We can only repeat the remark which we have already made, namely, that when this criticism was offered it was scarcely justified. Stuart Mill had drawn attention to this point in his Logic ten years previously.[837] “An English political economist, like his countrymen in general, has seldom learned that it is possible that men in conducting the business of selling their goods over the counter should care more about their ease or their vanity than about their pecuniary gain.” For his own part he ventures to say that “there is perhaps no action of a man’s life in which he is neither under the immediate nor under the remote influence of any impulse but the mere desire of wealth.”[838]

It is evident that Mill did not think that self-interest was the one unchangeable and universal human motive. Much less “egoism,” for, as we have seen in the previous chapter, his “egoism” includes a considerable admixture of altruism.

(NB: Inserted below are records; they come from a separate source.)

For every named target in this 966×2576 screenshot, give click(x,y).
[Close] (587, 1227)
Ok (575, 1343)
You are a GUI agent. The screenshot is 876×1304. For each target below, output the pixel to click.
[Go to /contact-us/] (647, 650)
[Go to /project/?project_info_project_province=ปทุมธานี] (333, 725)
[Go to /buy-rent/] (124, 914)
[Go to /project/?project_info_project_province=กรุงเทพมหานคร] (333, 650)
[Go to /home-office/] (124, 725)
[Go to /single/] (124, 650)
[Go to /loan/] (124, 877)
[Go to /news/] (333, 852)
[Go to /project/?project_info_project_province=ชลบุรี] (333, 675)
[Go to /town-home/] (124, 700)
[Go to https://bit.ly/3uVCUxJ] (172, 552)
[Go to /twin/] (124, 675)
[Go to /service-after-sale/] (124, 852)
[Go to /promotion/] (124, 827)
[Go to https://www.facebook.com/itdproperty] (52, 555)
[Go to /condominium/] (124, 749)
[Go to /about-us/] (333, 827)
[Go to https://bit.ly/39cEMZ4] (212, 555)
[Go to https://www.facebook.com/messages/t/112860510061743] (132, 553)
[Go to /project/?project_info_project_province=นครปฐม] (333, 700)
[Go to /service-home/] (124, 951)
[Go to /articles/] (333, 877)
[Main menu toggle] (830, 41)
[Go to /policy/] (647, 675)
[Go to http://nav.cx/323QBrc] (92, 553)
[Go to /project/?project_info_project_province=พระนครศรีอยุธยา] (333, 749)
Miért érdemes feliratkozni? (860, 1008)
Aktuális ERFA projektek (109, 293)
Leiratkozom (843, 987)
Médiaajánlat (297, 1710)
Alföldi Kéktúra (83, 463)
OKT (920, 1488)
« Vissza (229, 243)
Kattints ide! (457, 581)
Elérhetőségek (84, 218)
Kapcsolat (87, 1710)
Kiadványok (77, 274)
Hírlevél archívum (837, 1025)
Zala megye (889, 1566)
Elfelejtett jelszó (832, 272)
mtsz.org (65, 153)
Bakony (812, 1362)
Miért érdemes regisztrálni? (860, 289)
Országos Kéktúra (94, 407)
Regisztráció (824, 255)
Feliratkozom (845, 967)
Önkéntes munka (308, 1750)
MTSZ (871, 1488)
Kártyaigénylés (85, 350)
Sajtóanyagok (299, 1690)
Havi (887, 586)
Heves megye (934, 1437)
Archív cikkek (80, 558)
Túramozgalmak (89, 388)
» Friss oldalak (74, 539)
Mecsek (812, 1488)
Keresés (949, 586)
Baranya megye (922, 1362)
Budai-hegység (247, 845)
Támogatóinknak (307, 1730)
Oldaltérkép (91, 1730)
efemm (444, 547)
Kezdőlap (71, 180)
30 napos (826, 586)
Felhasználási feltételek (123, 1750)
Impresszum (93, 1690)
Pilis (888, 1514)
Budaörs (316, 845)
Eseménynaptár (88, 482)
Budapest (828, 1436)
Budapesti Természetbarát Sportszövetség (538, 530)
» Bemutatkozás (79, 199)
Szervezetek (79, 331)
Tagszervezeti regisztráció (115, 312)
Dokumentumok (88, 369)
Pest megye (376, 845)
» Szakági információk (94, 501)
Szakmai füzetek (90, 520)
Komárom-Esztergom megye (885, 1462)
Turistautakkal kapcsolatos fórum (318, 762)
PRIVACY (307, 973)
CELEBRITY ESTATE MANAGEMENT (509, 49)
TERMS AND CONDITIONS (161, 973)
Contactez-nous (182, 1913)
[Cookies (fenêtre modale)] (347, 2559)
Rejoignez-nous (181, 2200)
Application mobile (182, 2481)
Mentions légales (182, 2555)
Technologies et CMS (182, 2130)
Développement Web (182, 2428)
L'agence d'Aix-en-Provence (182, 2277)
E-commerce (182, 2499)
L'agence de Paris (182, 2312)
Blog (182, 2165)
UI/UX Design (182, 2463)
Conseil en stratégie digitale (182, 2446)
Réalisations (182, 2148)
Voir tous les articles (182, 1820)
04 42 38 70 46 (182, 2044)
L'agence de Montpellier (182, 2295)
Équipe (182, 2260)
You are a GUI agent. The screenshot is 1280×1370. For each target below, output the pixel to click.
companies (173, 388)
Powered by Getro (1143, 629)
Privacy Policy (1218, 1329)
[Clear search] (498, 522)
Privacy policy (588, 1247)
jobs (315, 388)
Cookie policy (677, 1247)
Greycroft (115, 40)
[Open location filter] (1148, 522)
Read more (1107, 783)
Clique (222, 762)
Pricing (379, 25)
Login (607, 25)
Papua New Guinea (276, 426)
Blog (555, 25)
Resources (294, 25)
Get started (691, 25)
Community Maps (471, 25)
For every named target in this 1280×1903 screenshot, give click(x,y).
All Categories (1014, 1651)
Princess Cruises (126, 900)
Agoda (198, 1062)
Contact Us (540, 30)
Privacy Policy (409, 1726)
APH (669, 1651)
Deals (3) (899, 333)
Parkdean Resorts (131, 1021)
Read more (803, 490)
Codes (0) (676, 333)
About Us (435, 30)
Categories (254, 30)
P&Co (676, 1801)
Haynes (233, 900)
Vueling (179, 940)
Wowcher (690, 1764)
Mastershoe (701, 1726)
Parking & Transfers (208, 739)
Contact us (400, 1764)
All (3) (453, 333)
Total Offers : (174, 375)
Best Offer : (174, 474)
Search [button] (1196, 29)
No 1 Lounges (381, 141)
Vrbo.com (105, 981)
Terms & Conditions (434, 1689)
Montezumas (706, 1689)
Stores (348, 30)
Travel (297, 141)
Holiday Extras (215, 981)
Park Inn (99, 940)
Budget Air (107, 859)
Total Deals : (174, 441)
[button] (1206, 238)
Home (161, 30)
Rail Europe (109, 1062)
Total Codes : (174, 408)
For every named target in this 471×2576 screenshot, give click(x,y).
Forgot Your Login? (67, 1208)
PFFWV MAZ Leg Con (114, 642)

But here again the strictures of the Historians, though somewhat exaggerated, have forced economists of other schools to be more precise in their statements. The economists of to-day, as Marshall remarks, are concerned “with man as he is; not with an abstract or ‘economic’ man, but a man of flesh and blood.”[839] And if the economist, as Marshall points out, pays special attention to the desire for gain among the other motives which influence human beings, this is not because he is anxious to reduce the science to a mere “natural history of egoism,” but because in this world of ours money is the one convenient means of measuring human motive on a large scale.[840] Even the Hedonists, whose economics rest upon a calculus of pleasure and pain, are careful to note that their hypothesis is just a useful simplification of concrete reality, and that such simplification is absolutely necessary in order to carry the analysis of economic phenomena as far as possible. It is an abstraction—imposed by necessity, which is its sole justification, but an abstraction nevertheless.

It is just here that the final reproach comes in, namely, the charge of abusing the employment of abstraction and deduction, and greater stress is laid upon this count than upon either of the other two.